CONSIGNE 1 -
Recopiez à l'identique les enregistrements compris entre la ligne contenant « Given: Select the 2011 marker on the line » et la ligne contenant « Given: Point to the 2023 data marker », ces deux lignes incluses.

En septembre 2011, j'étais une jeune étudiante venant d'acquérir son Master. J'entamais un CDD d'un an sous la direction d'un ancien professeur, en attendant un financement pour ma thèse avec lui. Jamais je ne réagissais devant la pression qu'il me mettait. Je me disais que c'était moi le problème, je devais être asociale. S'il était si agressif, si brutal dans ses mots, c'est parce que je n'étais pas à la hauteur de ses attentes.

Pourtant, je luttais chaque jour pour le satisfaire. C'est plus tard que j'ai réalisé que ma thèse consistait en fait à le masturber intellectuellement. Jamais il ne m'a aidée, il m'acculait, il était toujours insatisfait. Pire encore, il me mettait des bâtons dans les roues quand j'essayais de m'en sortir. Lorsque je voulais demander de l'aide à l'extérieur, il m'en empêchait. Bien entendu, je ne comptais pas mes heures travaillées au laboratoire et à la maison, le jour de Noël ou le jour de l'an par exemple...

Ce petit « jeu » a duré 1 an. Mon objectif était devenu sa satisfaction. Lui, il était devenu mon bourreau mais en même temps mon sauveur. C'est lui qui avait réussi à m'obtenir le Saint Graal : ma thèse. Et oui ! « Enfin ! » me disais-je. Je n'étais plus cette vulgaire Ingénieur d'Etude sur laquelle il s'essuyait les chaussettes. J'étais une doctorante ! Une thésarde ! A moi les fleurs, le titre, la renommée, le chéquier avec écrit « Docteur ». Il allait enfin me respecter... Mais bien entendu, ça ne s'est pas passé comme prévu.

Ma thèse a débuté en octobre 2012. Après les vacances de Noël, mon directeur de thèse m'a envoyé en formation 5 semaines. A mon retour au laboratoire, en février, il me restait 10 jours de congés à poser. C'étaient des reliquats de l'année dernière que je risquais de perdre. En bonne étudiante, je suis allée le voir à son bureau pour le lui indiquer et ce moment a été le trop plein. Il m'a regardée avec un sourire en coin, droit dans les yeux, l'air amusé et a déclaré : « tu sais c'est TA thèse. Si ça ne se passe pas bien ça te regarde, mais moi je ne continue pas avec toi si c'est comme ça. Je te laisse jusqu'en septembre et si ça ne va pas, on arrête ». Ça m'a brisée. Déjà que je n'allais pas bien, il m'a anéantie. C'est chancelante que je suis ressortie de son bureau. Dans le bus qui me menait chez moi, j'étais encore convaincue que je pouvais faire de mon mieux et le satisfaire. C'est grâce à une conversation avec ma sœur que j'ai compris ce qu'il se passait. Oui, j'étais malmenée par mon directeur. J'ai alors décidé de me défendre, de prendre le taureau par les cornes et surtout, de me réveiller. En réalité, je n'étais plus rien et c'est beaucoup plus tard que je me rendrai compte du chemin à parcourir pour me retrouver.

RELEVÉ -

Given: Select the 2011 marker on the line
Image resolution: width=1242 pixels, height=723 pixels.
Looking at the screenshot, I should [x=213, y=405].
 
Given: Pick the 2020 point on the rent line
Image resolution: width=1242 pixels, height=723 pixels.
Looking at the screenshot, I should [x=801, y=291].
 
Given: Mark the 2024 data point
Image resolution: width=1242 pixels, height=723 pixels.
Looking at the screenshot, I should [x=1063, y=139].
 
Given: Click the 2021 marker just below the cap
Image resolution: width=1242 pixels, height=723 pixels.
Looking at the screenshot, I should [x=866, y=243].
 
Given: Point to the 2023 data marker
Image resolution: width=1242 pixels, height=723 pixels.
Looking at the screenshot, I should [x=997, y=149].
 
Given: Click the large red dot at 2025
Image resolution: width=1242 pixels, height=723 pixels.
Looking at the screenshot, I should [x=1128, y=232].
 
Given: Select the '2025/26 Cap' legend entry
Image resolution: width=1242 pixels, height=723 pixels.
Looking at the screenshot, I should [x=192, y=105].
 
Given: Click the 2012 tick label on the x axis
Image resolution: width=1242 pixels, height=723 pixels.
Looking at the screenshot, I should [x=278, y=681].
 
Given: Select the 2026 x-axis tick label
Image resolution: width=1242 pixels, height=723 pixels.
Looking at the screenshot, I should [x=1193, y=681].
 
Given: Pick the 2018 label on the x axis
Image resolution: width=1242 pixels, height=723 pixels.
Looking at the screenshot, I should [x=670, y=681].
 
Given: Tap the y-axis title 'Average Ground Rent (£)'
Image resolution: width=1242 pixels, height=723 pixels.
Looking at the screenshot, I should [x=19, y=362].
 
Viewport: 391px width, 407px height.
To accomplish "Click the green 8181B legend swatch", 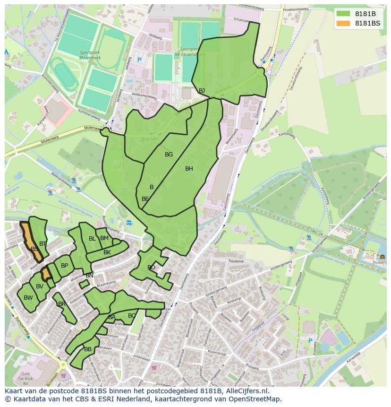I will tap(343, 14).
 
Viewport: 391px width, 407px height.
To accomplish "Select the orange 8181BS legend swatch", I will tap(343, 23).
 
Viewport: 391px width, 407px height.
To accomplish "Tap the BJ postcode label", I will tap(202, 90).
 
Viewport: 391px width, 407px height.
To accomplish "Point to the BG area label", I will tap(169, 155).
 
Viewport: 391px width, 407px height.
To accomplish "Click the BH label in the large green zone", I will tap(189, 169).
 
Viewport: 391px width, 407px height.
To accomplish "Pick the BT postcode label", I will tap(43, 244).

...

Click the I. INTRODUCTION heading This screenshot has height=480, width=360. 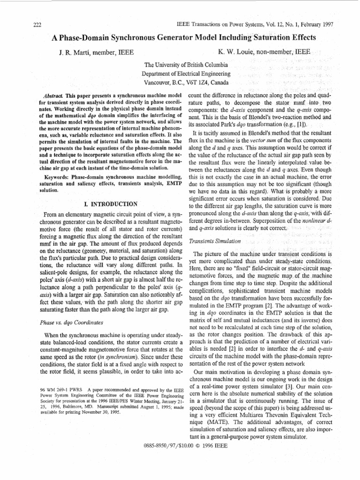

==

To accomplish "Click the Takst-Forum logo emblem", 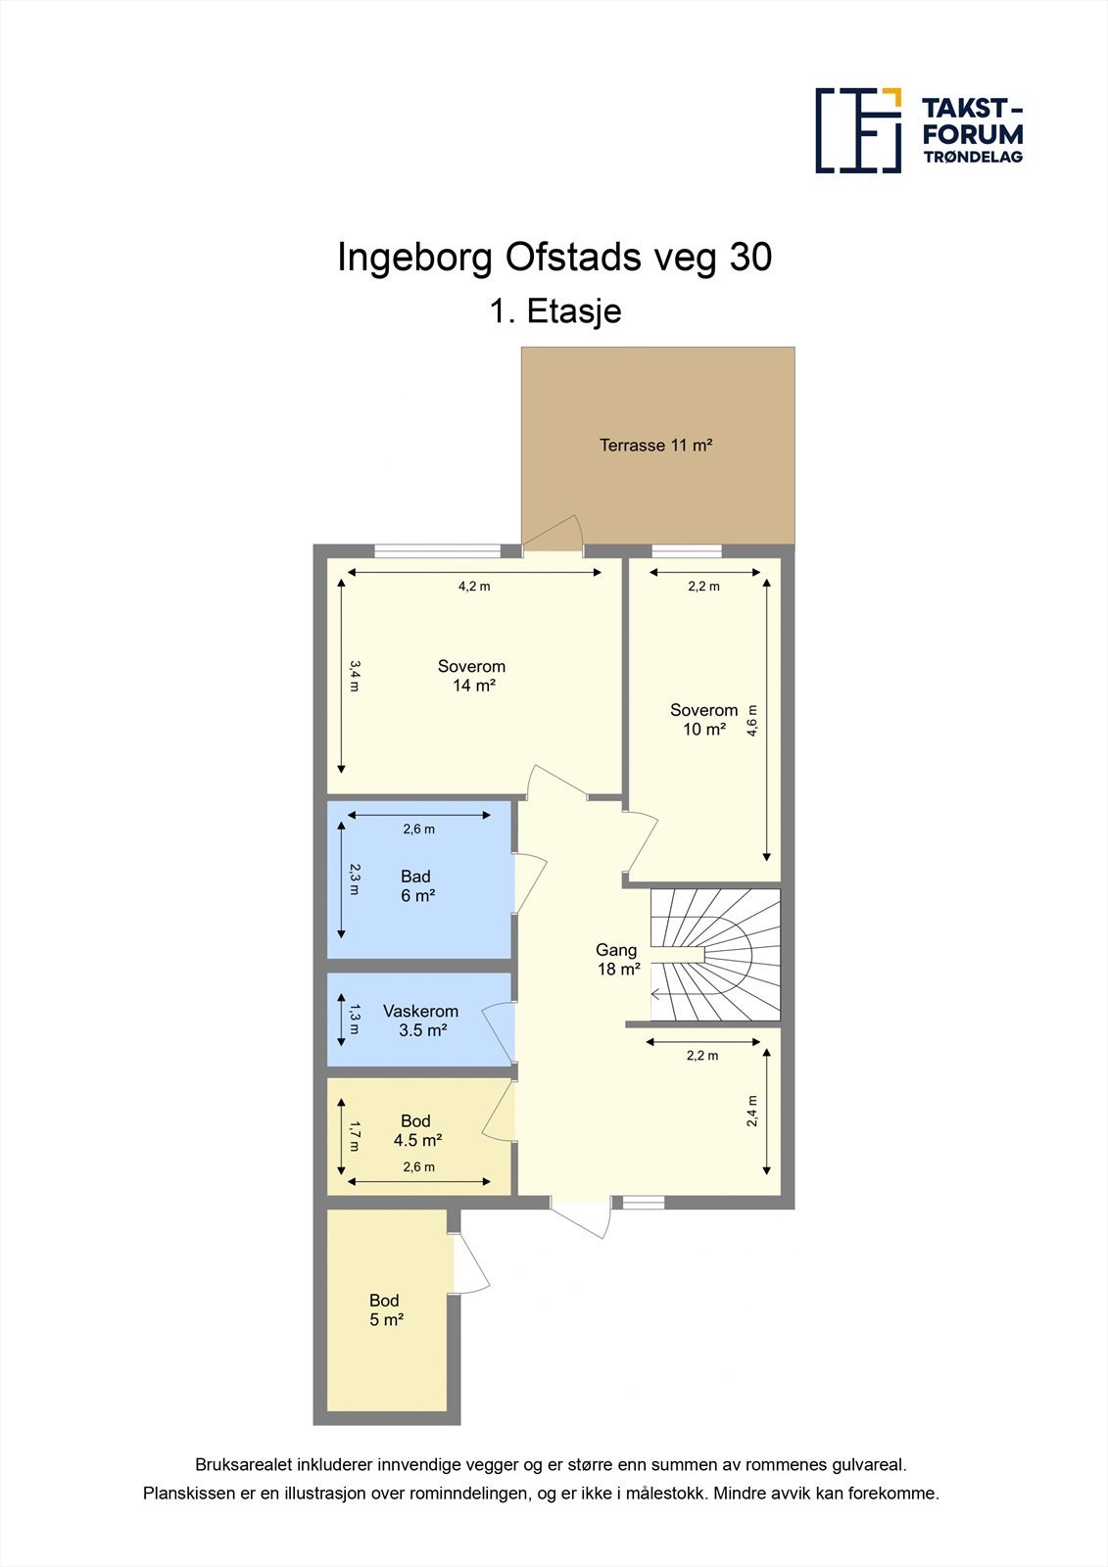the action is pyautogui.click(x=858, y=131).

CONSIGNE 2 -
Selon le récit sur la thèse, pourquoi la narratrice se rend-elle au bureau de son directeur à son retour au laboratoire en février ? Répondez en une à trois phrases.

CORRIGÉ 1 -
Given: Select the 2011 marker on the line
Image resolution: width=1242 pixels, height=723 pixels.
Looking at the screenshot, I should [x=213, y=405].
 
Given: Pick the 2020 point on the rent line
Image resolution: width=1242 pixels, height=723 pixels.
Looking at the screenshot, I should [x=801, y=291].
 
Given: Mark the 2024 data point
Image resolution: width=1242 pixels, height=723 pixels.
Looking at the screenshot, I should [x=1063, y=139].
 
Given: Click the 2021 marker just below the cap
Image resolution: width=1242 pixels, height=723 pixels.
Looking at the screenshot, I should [x=866, y=243].
 
Given: Point to the 2023 data marker

CORRIGÉ 2 -
Il lui restait 10 jours de congés à poser. Ces jours étaient des reliquats de l'année précédente qu'elle risquait de perdre, et elle est allée le lui indiquer.